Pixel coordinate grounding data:
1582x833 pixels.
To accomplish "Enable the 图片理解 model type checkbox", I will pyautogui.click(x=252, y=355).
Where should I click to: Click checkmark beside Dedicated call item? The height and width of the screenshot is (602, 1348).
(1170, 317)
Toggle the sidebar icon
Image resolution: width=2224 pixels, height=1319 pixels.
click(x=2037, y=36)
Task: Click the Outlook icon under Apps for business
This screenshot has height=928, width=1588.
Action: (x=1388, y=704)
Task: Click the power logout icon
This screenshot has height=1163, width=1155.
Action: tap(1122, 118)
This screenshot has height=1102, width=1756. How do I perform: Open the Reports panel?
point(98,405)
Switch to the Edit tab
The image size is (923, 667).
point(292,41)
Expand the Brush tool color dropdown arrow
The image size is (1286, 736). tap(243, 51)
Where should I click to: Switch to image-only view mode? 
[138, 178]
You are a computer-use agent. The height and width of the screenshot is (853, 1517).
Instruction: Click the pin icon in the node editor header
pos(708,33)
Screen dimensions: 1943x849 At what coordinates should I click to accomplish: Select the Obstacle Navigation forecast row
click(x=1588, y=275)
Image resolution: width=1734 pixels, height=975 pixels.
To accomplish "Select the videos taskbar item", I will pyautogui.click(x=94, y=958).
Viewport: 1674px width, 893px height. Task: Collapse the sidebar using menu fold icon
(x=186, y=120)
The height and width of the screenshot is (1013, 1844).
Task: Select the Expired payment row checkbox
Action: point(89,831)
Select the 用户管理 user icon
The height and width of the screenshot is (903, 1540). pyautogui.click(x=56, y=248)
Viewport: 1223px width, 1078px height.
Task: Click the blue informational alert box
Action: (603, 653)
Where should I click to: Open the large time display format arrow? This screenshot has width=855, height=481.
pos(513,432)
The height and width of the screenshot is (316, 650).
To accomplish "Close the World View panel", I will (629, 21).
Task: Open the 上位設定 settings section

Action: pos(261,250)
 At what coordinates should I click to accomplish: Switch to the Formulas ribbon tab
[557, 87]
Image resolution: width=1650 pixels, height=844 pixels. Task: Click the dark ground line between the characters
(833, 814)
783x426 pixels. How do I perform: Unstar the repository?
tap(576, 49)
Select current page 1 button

*Your goal*.
Starting with the line that contains "Select the 用户管理 user icon", return every line through the last one of the records, exactly as written.

*Reply to the exercise*.
Select the 用户管理 user icon
The height and width of the screenshot is (903, 1540). pyautogui.click(x=56, y=248)
Viewport: 1223px width, 1078px height.
Task: Click the blue informational alert box
Action: (603, 653)
Where should I click to: Open the large time display format arrow? This screenshot has width=855, height=481.
pos(513,432)
The height and width of the screenshot is (316, 650).
To accomplish "Close the World View panel", I will (629, 21).
Task: Open the 上位設定 settings section

Action: pos(261,250)
 At what coordinates should I click to accomplish: Switch to the Formulas ribbon tab
[557, 87]
Image resolution: width=1650 pixels, height=844 pixels. Task: Click the dark ground line between the characters
(833, 814)
783x426 pixels. How do I perform: Unstar the repository?
tap(576, 49)
Select current page 1 button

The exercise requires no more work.